Set task 1
Copy the records verbatim, from the first line of the records through the line containing "Action: [x=98, y=493]", with both ends included.

Provided passage
Future Challenges for policing in London (Supplementary) [11]

Session date: 
November 1, 2018
Question By: 
Andrew Boff
Organisation: 
GLA Conservatives
Asked Of: 
The Mayor

Question

Andrew Boff AM:  Commissioner, do you accept that there are crimes which could have been stopped if we had had in place a domestic abusers register?

Answer

Answer for Future Challenges for policing in London (Supplementary) [11]

Answer for Future Challenges for policing in London (Supplementary) [11]

Answered By: 
The Mayor

Cressida Dick CBE QPM (Commissioner of Police of the Metropolis):  I do not know.  I really do not know.  Quite possibly.  Equally, if we have a domestic abusers register and it is unwieldy and difficult to operate, there may be other crimes which do not get investigated properly.

Extracted records
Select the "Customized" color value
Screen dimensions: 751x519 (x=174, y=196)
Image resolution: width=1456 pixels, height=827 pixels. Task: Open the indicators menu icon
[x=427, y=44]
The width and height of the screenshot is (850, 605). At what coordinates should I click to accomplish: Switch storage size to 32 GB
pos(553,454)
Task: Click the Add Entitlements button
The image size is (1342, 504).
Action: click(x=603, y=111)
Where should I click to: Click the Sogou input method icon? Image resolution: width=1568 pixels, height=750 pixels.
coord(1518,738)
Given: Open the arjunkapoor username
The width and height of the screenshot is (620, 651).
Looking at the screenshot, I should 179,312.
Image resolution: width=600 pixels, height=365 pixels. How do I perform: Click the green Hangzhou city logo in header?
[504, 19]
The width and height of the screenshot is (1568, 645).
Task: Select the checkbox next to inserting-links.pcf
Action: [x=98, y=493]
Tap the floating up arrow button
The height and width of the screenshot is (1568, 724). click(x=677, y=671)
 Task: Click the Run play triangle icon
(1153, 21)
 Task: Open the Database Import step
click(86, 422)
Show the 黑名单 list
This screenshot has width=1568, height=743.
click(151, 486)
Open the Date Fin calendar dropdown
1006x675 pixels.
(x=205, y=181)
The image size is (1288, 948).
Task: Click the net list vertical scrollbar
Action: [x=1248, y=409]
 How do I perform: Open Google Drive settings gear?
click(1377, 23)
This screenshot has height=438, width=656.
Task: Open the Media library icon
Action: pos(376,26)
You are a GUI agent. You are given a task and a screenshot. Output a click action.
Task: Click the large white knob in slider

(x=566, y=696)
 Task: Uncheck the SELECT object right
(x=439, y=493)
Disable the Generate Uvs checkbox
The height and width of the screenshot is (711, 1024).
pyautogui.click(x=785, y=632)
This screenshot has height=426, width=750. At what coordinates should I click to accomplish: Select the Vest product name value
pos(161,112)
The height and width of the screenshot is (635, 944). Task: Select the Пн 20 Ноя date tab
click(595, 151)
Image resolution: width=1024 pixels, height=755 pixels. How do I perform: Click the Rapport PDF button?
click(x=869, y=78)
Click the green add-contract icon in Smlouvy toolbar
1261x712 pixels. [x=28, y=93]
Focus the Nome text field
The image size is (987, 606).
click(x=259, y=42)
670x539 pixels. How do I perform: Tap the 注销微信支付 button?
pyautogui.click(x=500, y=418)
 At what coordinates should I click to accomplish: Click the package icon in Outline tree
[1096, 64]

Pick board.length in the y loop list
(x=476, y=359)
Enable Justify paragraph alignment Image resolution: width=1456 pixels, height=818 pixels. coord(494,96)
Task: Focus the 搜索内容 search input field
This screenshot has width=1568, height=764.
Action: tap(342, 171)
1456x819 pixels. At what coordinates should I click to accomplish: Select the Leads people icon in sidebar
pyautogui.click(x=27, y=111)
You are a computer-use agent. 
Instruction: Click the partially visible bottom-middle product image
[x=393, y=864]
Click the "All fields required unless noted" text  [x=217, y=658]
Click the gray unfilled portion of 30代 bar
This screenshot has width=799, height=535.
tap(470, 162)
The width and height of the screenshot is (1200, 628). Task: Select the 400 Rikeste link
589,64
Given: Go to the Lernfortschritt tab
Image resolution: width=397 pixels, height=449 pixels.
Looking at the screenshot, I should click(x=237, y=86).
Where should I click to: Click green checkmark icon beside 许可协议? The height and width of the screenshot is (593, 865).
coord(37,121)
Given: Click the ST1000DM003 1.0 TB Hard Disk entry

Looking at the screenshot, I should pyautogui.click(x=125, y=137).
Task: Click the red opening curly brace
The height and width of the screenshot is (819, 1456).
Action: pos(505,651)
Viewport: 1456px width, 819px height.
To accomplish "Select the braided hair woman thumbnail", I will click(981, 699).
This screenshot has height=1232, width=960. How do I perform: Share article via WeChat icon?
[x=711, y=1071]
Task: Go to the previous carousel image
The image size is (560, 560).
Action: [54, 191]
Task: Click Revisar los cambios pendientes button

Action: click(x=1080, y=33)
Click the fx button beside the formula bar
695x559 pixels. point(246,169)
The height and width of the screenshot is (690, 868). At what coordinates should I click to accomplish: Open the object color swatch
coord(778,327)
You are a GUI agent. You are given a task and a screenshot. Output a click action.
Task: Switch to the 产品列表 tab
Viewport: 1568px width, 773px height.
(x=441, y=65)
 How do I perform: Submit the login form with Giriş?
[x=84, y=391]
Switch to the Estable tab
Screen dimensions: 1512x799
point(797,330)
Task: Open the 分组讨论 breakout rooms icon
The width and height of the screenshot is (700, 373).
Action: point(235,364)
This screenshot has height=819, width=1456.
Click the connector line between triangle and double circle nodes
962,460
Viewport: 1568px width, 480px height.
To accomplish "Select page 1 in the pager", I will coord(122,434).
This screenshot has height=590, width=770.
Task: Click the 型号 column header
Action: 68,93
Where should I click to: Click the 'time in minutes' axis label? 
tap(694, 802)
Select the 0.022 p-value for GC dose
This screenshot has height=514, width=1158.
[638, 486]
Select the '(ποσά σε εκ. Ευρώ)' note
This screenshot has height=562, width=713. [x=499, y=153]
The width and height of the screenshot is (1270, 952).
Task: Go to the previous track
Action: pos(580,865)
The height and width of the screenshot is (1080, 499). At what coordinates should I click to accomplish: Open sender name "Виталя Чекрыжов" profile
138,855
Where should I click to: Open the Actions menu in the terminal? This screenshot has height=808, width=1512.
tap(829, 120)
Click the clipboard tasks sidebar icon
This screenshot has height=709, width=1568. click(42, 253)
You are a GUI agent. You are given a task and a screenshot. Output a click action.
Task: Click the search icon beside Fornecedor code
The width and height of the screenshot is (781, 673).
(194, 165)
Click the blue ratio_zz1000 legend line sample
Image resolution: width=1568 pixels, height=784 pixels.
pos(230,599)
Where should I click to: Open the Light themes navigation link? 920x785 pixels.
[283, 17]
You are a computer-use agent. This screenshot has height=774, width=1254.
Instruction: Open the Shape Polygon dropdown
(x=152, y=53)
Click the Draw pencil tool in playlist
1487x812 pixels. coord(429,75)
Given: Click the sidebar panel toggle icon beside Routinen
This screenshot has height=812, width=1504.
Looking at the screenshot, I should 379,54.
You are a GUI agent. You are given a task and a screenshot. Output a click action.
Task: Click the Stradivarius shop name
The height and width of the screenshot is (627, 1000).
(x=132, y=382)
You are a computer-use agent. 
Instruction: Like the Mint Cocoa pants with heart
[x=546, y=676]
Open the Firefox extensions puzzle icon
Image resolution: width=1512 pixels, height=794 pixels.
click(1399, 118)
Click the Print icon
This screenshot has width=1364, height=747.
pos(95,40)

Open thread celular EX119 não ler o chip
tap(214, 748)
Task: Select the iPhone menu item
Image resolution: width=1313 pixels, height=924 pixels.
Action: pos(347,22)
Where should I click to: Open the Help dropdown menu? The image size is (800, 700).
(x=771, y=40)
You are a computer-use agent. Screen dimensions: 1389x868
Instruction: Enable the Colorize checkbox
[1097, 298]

Set task 2
In the transcript on future challenges for policing in London, translate this sentence into Spanish: "Equally, if we have a domestic abusers register and it is unwieldy and difficult to operate, there may be other crimes which do not get investigated properly."

Worked answer 1
Select the "Customized" color value
Screen dimensions: 751x519 (x=174, y=196)
Image resolution: width=1456 pixels, height=827 pixels. Task: Open the indicators menu icon
[x=427, y=44]
The width and height of the screenshot is (850, 605). At what coordinates should I click to accomplish: Switch storage size to 32 GB
pos(553,454)
Task: Click the Add Entitlements button
The image size is (1342, 504).
Action: click(x=603, y=111)
Where should I click to: Click the Sogou input method icon? Image resolution: width=1568 pixels, height=750 pixels.
coord(1518,738)
Given: Open the arjunkapoor username
The width and height of the screenshot is (620, 651).
Looking at the screenshot, I should 179,312.
Image resolution: width=600 pixels, height=365 pixels. How do I perform: Click the green Hangzhou city logo in header?
[504, 19]
The width and height of the screenshot is (1568, 645).
Task: Select the checkbox next to inserting-links.pcf
Action: [x=98, y=493]

Worked answer 2
Del mismo modo, si tenemos un registro de maltratadores domésticos y resulta poco manejable y difícil de gestionar, puede que haya otros delitos que no se investiguen debidamente.